Nelle linee di produzione, una variazione di temperatura di 1°C durante la fase di riscaldamento è sufficiente per far variare le dimensioni critiche dei componenti prodotti di alcuni nanometri. Questo non rappresenta semplicemente una tolleranza accettabile: si tratta infatti di un fattore che influisce direttamente sulla qualità del prodotto finale. Pertanto, quando effettuiamo i processi termici, non possiamo permetterci errori. Abbiamo bisogno di precisione, e è proprio per questo che questa lampada è stata progettata appositamente.
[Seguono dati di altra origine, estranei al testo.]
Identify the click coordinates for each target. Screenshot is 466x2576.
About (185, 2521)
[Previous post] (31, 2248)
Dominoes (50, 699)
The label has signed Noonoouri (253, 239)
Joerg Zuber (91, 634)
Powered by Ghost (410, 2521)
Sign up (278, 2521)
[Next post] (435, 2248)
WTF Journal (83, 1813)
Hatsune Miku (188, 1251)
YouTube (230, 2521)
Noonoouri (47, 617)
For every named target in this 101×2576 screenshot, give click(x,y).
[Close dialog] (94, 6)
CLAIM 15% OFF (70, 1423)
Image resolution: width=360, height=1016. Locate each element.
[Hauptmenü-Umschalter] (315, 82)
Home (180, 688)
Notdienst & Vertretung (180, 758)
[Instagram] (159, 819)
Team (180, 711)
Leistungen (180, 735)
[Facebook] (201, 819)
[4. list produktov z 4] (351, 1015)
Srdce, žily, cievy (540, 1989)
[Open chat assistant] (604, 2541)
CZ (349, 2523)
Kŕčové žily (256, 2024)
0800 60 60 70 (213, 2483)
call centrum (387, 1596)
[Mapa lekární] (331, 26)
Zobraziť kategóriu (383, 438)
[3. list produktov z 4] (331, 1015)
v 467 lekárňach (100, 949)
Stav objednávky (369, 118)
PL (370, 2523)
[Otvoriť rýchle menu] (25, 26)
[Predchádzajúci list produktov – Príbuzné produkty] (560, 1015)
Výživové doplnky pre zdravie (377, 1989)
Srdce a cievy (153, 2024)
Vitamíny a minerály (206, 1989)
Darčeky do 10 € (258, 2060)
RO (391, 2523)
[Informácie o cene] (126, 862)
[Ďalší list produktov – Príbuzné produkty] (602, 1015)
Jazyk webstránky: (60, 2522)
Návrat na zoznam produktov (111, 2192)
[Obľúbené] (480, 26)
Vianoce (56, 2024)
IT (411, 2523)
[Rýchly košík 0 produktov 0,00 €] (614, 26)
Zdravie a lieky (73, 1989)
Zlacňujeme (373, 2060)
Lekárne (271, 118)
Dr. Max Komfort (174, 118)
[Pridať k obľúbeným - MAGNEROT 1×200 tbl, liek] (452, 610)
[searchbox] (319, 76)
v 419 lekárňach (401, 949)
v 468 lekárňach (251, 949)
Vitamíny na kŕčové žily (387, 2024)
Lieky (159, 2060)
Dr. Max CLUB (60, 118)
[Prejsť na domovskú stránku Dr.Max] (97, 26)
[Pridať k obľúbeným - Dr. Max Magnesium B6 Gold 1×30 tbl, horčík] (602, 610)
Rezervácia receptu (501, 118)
Quello che conta, dal punto di vista tecnico Il sistema utilizza lampade a infrarossi a onde corte, dotate di elementi in quarzo che garantiscono una risposta rapida. In questo modo, il calore viene trasmesso direttamente sulla superficie del film e del wafer. L’uniformità della temperatura sul substrato rimane entro i ±0,1°C, mentre la ripetibilità dei risultati è elevata. Nei ambienti di tipo Cleanroom Class 1–100, l’assemblaggio delle lampade è progettato per eliminare completamente la formazione di particelle, grazie a ottiche sigillate e a un sistema che riduce al minimo le emissioni di gas. Le lampade funzionano 24/7, con un controllo preciso della temperatura; inoltre, sono in grado di funzionare per oltre 5.000 ore senza che vi sia una diminuzione dell’efficienza superiore all’5%.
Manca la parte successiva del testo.